Monday, October 04, 2010


"Tryin' dis me, ole raggy rooty-poot runned up gangsta? Who you think you are, M.C. Hammer? You can't 'ford this Louis Vuitton!"
-Asian swap meet huckster, "Swap Meet Louis"

China is infamous for its knockoffs - fake copies of popular items and brands. The last time I wrote about this it was about the Chinese Olympics mascot which was basically Mickey Mouse with square holes in its ears, and their theme park which was almost entirely faked from Disneyland.

Here's a few images of some knockoffs, some are pretty well-done fakes:

Some of them are better done than others, and some are just... weird:

Overall, the US customs department seized $113 million in counterfeit goods as of August of this year, but that's just what they caught coming into the US, an estimated 5%. Brian Burnsed at Bloomberg news reports:
The World Customs Organization reports that counterfeit goods account for nearly 10% of worldwide trade, an estimated $500 billion annually. But the sheer size of the counterfeit market makes it hard for law enforcement agencies to make a dent in this illicit trade.
According to the article, fake shoes alone account for $12 billion in lost revenue per year. Software takes the biggest hit, with knockoffs and copies costing more than 30 billion bucks a year from the rightful owners. According to the international chamber of commerce, 40% of all counterfeited goods in the world are made up of copies of just 25 brands. These are brands like Nike, Adidas, Puma, LG, Sony, Microsoft and so on - top sellers in their highly popular fields.
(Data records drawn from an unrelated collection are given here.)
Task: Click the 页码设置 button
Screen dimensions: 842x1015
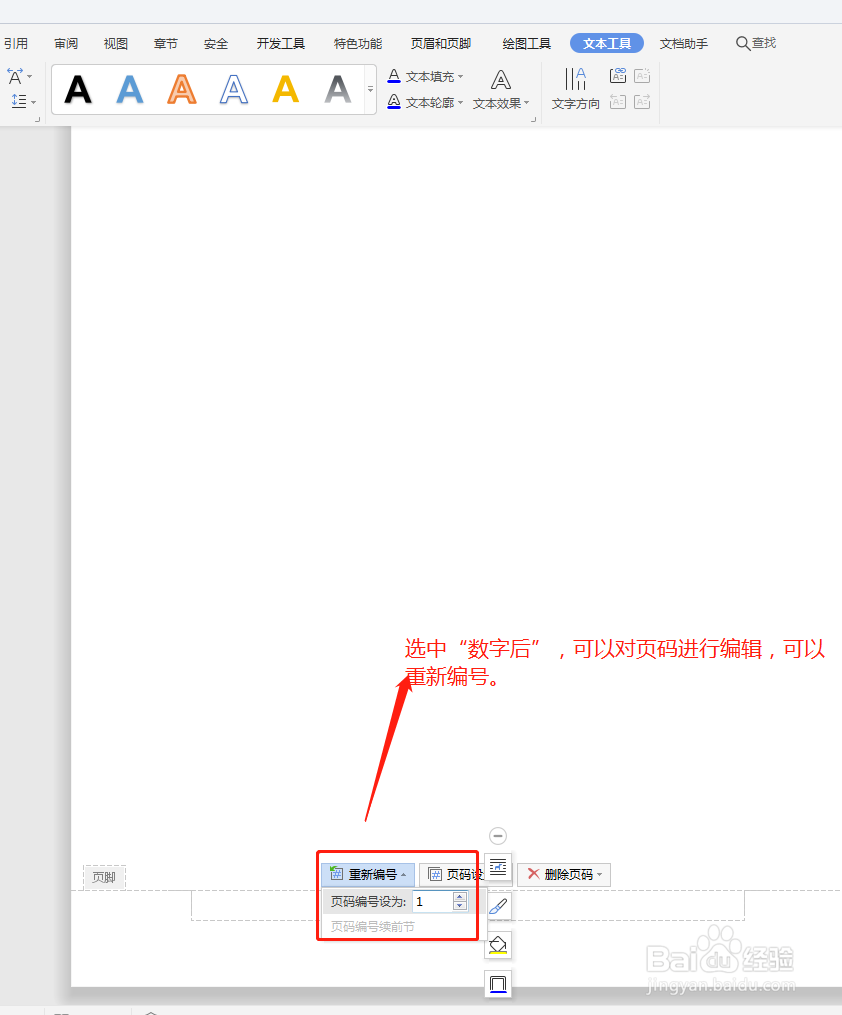Action: [462, 874]
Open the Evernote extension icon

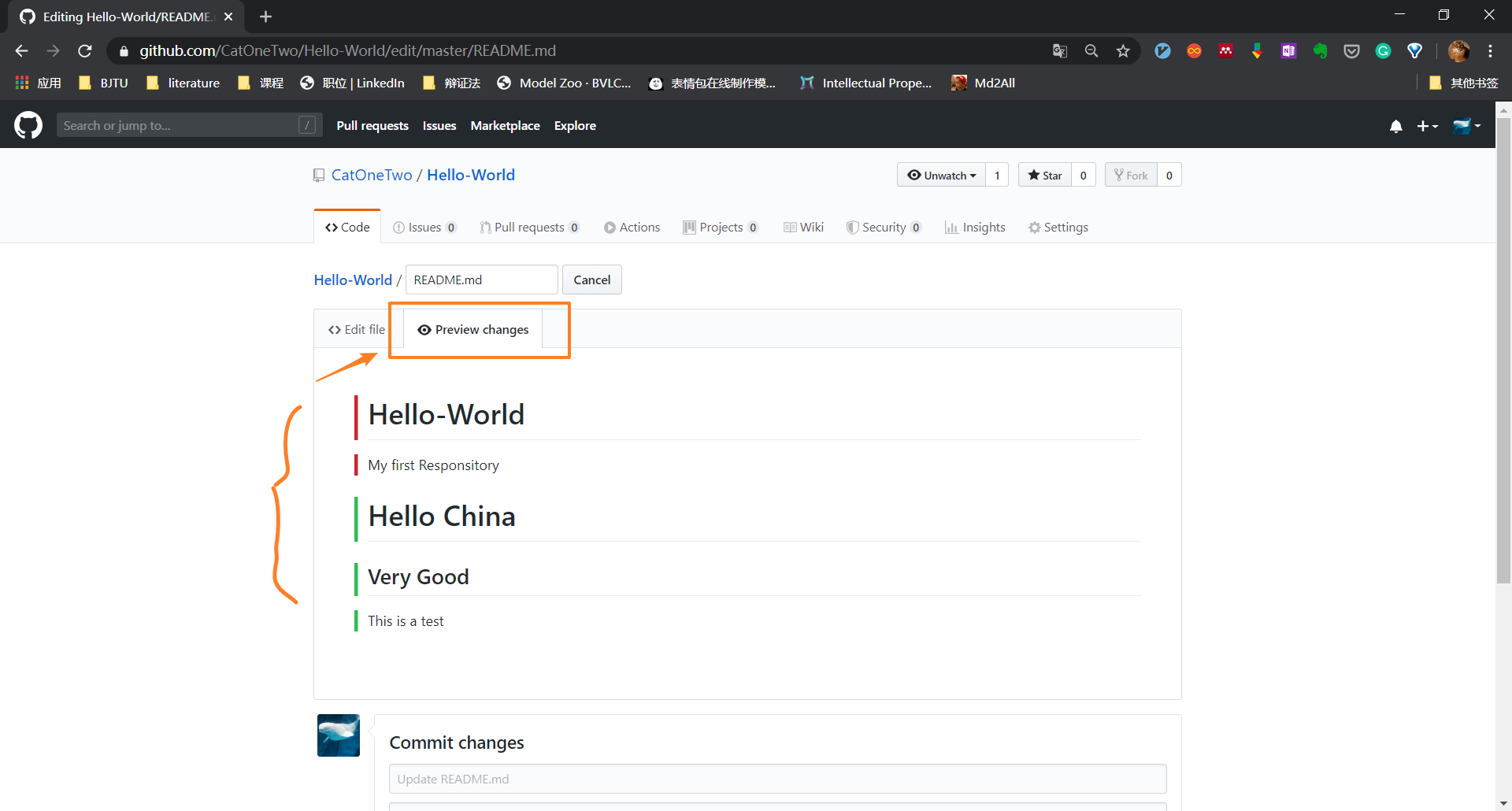tap(1320, 51)
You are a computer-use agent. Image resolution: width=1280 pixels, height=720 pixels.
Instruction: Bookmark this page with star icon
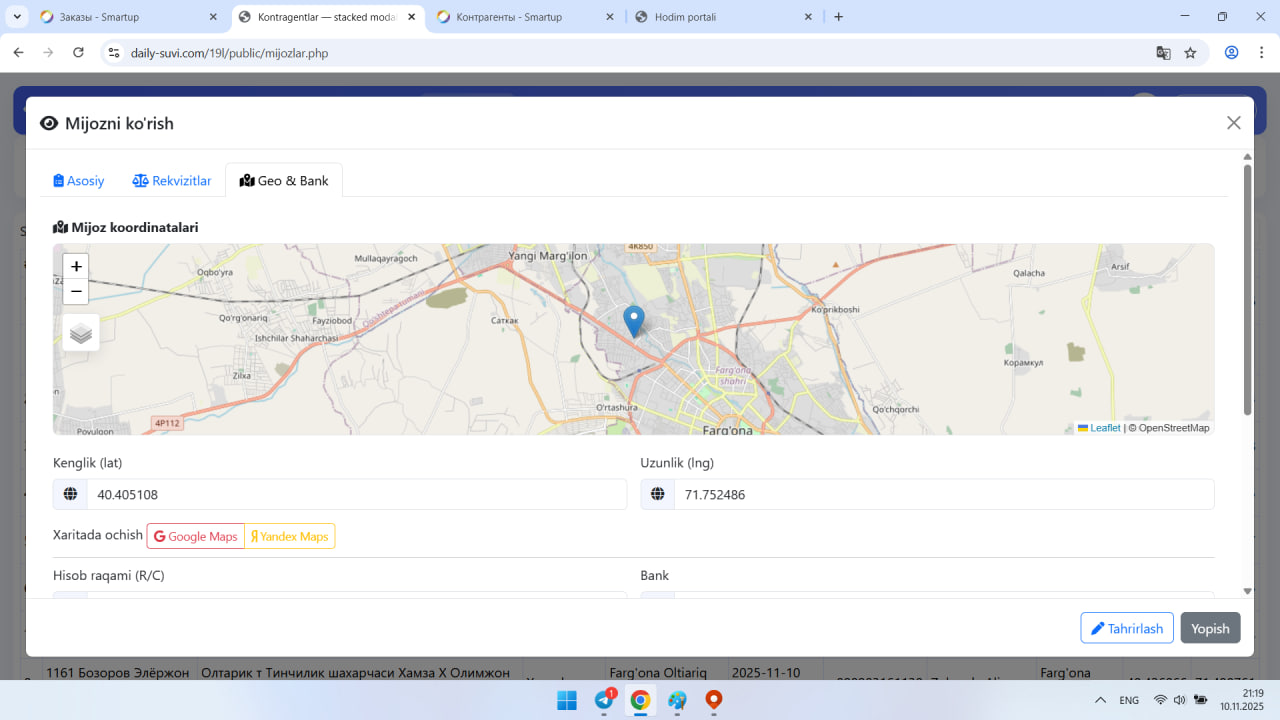tap(1190, 53)
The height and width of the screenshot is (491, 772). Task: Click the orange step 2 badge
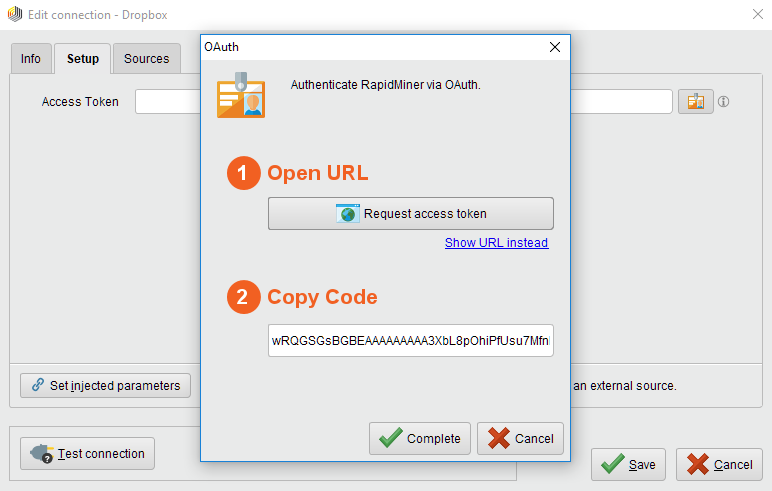[x=242, y=297]
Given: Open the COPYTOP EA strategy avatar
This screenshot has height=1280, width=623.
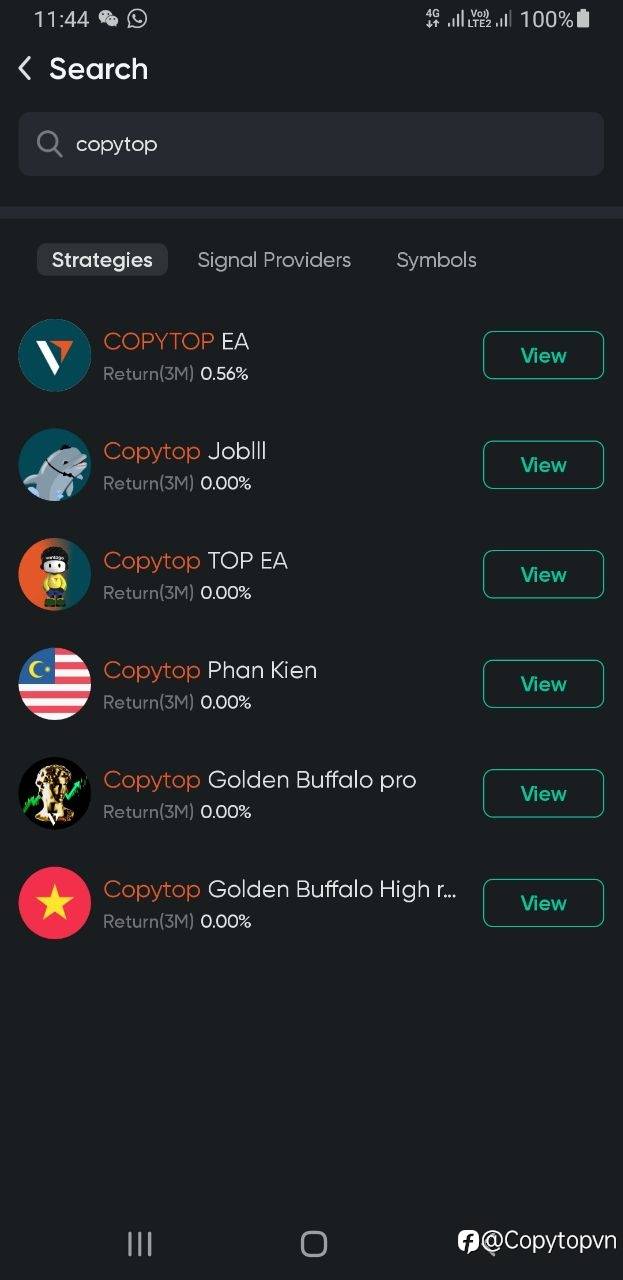Looking at the screenshot, I should (x=55, y=355).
AOL has a list of the top 5 brands being copied and sold on the internet:
  1. UGGs
  2. Coach
  3. Tiffany's
  4. Christian Louboutins
  5. Sports jerseys
Not coincidentally, these are the brands being most spammed on comment sections and forums around the internet as well. Despite this copying and supposedly loss of revenue, companies such as Nike are doing well; Nike sales increased more than 50% over the last decade. In a 2006 article at Intangible Business, Stuart Whitwell writes why some companies just don't care about the fakes:
Some brands do embrace the counterfeit market rather than seeing it as a threat. Georgio Armani, on a recent trip to Shanghai, purchased a fake Armani watch for instead of the £710 his authentic watches retail for. He said "It was an identical copy of an Emporio Armani's flattering to be copied. If you are copied, you are doing the right thing." Although this was a publicity stunt it does highlight the fact that consumers of fake merchandise are polar opposites to consumers of the authentic and therefore pose no significant threat to the brand owner.
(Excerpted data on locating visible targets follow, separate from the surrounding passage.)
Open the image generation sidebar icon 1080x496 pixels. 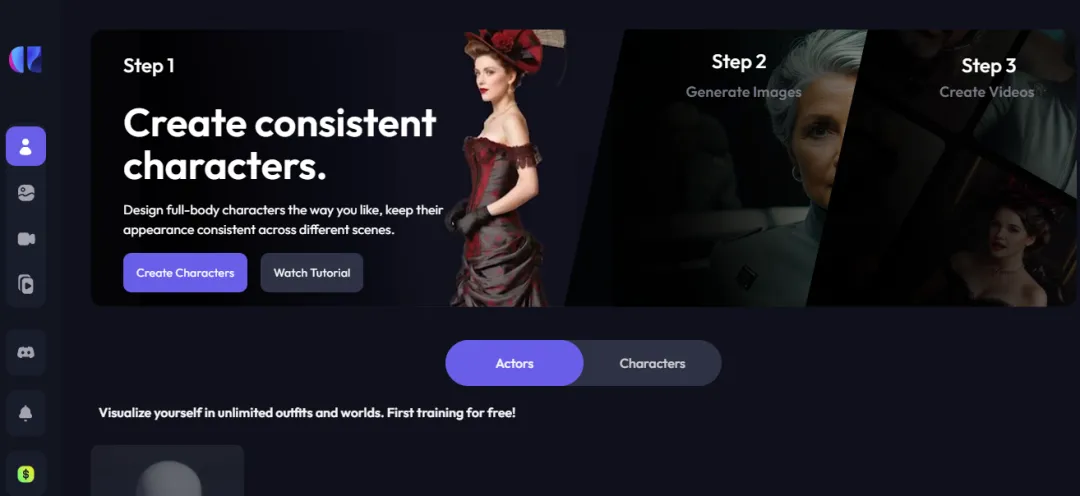(26, 194)
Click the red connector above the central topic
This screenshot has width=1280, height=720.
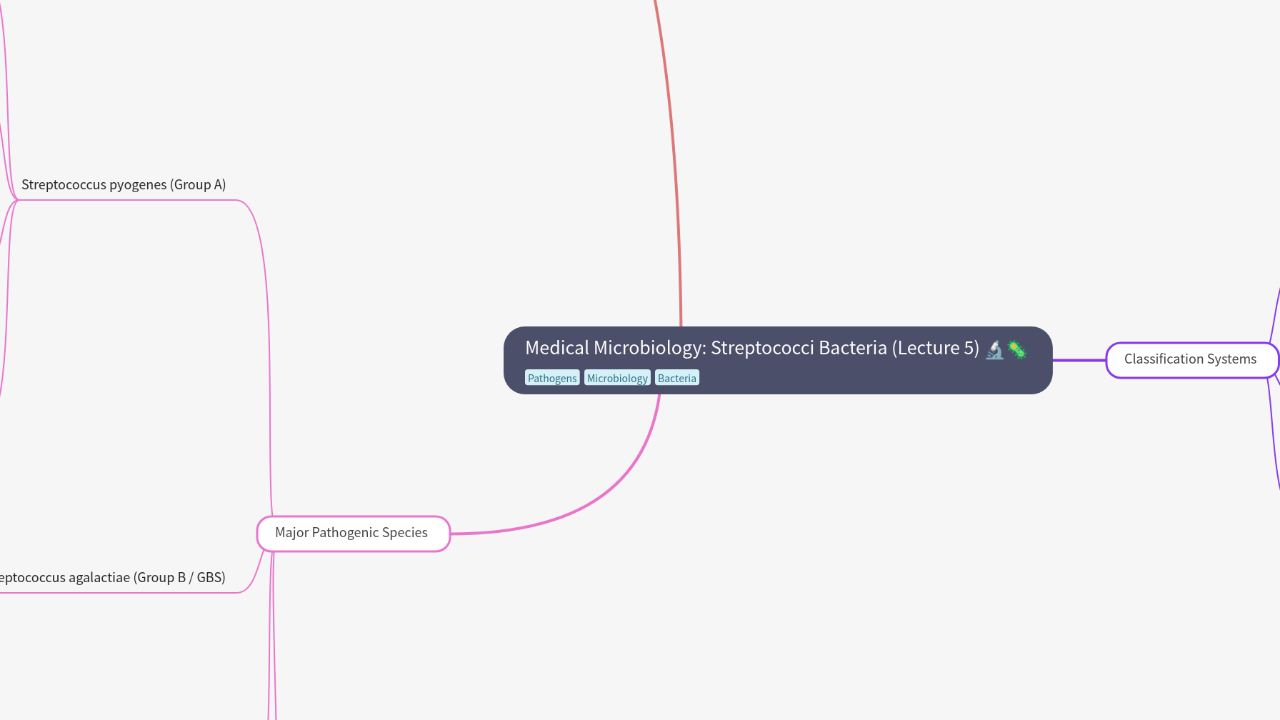click(x=672, y=150)
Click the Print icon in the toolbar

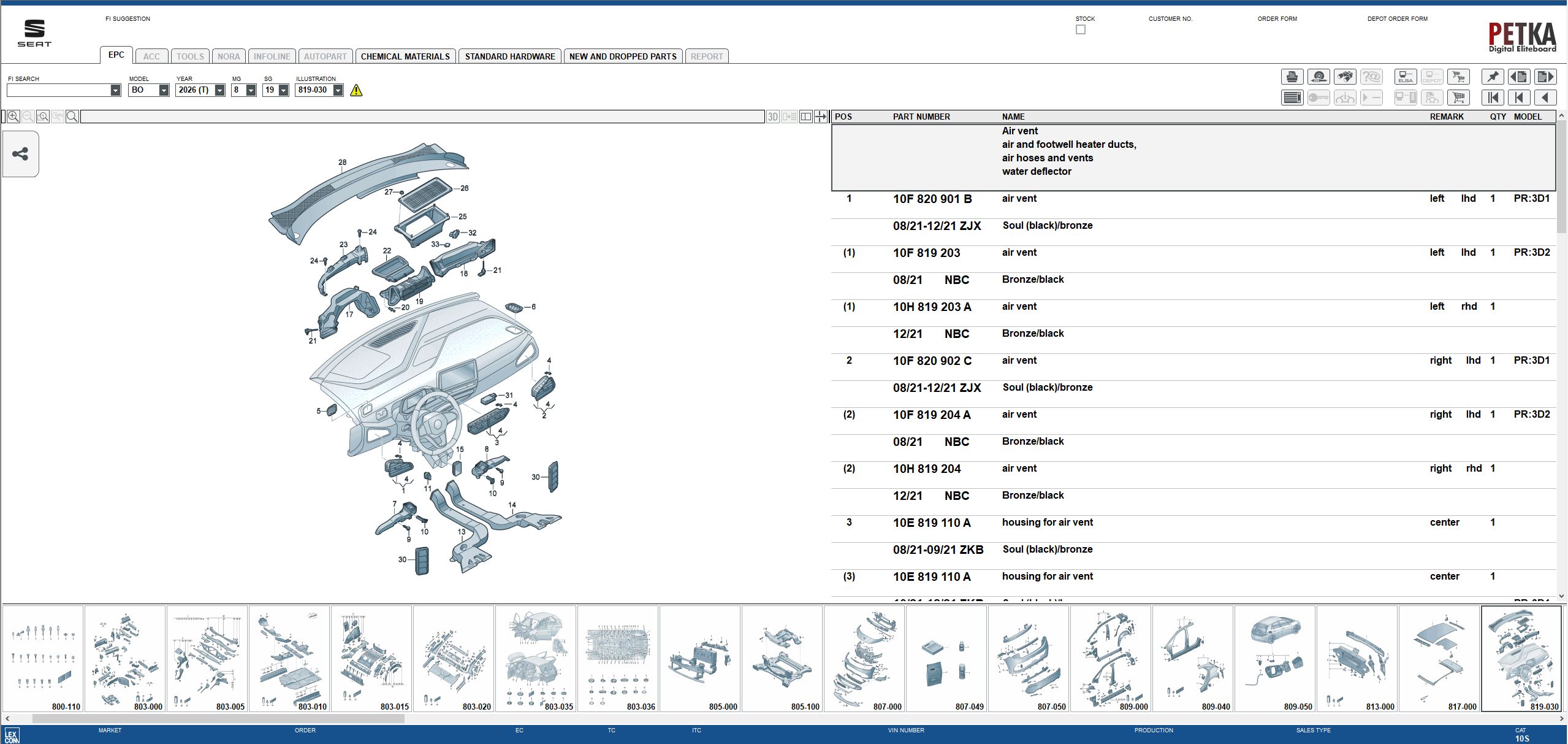(1292, 77)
Another benefit of counterfeiting is that it closes off the competition. High priced branded goods encourage competition to enter the market at slightly lower price points. Counterfeiters then produce branded goods and sell at significantly below the cost of the competition. This means the competition is squeezed out as it has nowhere to go - it's priced out of the top market by the original brand and can't compete with the counterfeit as their prices are too low.
In a way he's right: you can find nearly anything out there to download off various peer to peer file sharing programs, but you won't find my gaming stuff. Why? Not because I'm so aggressive at protecting my copyright, but because almost nobody knows about it and nobody cares. If my Fantasy Codex showed up as a pdf download on Pirate Bay, that would mean I've become so popular and my works so in demand that someone thought others would be interested enough to set them up in a torrent.
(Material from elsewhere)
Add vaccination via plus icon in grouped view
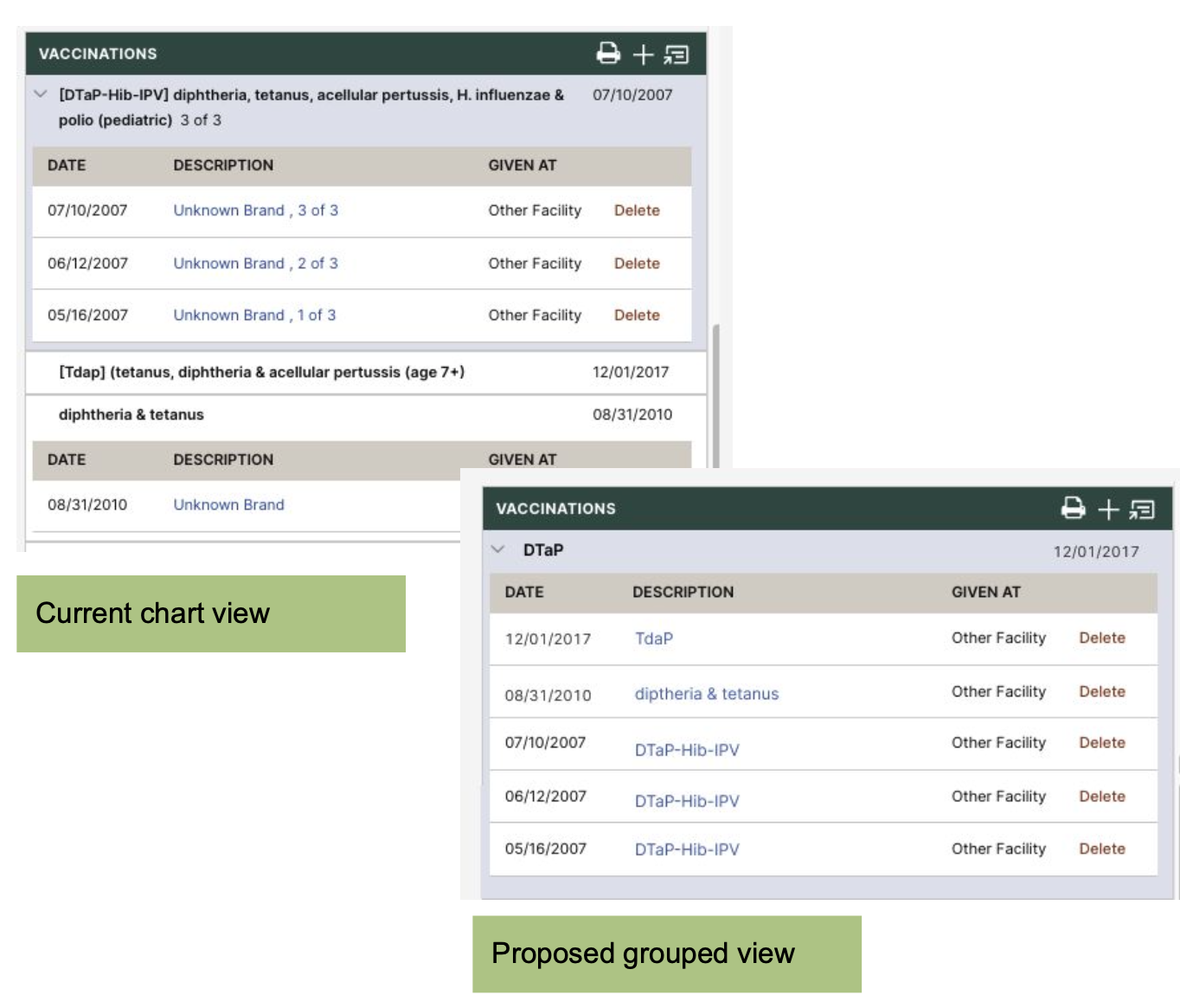1180x1008 pixels. (x=1107, y=509)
Counterfeiters also allow products to reach markets they might not otherwise, or at least sooner:
For example, a Thai based manufacturer of branded tinned produce used to have a large presence in China. It pulled out a number of years ago and since then the Chinese competition have copied the brand and developed the market. There now remains a much larger market opportunity for the genuine, original brand to exploit by re-entering the market. Awareness has been maintained, penetration has increased and the competition has been closed off.
And, as Whitwell notes, people don't expect knockoffs to be as good as the original, which only reinforces the image and idea of the original being a superior product and this helps the company in the long run.

None of which means the knockoffs are a good thing, only that a smart company finds ways to work with their circumstances and benefit from whatever they face. These knockoffs are not going away, so in addition to fighting the fakers and stopping them when possible, companies have to work within the situation they find themselves and get what they can out of it. Kind of like being a business during a recession with a business-hostile federal government.

1 comment:

Unknown said...

I want that Harry Potter/Obama/Sonic backpack just to have on the wall.

On a more serious note I believe that China is a serious problem for us and that the government is not taking them seriously. I really feel that we should not be in business with them. They should be treated like the Soviet Union was during the Cold War. It is a mistake for us to allow corporations to do business there.